_WHAT IS BEING ASKED:_ Please pick out every line in the two blocks of data below that contains the word "height", and copy each of those lines in full.

_INPUT MATERIAL:_
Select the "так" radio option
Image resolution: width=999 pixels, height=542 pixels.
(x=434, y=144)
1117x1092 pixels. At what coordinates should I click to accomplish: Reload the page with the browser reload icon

* * *

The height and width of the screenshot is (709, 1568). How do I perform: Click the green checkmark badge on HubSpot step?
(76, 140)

_WRITTEN RESPONSE:_
Image resolution: width=999 pixels, height=542 pixels.
The height and width of the screenshot is (709, 1568). How do I perform: Click the green checkmark badge on HubSpot step?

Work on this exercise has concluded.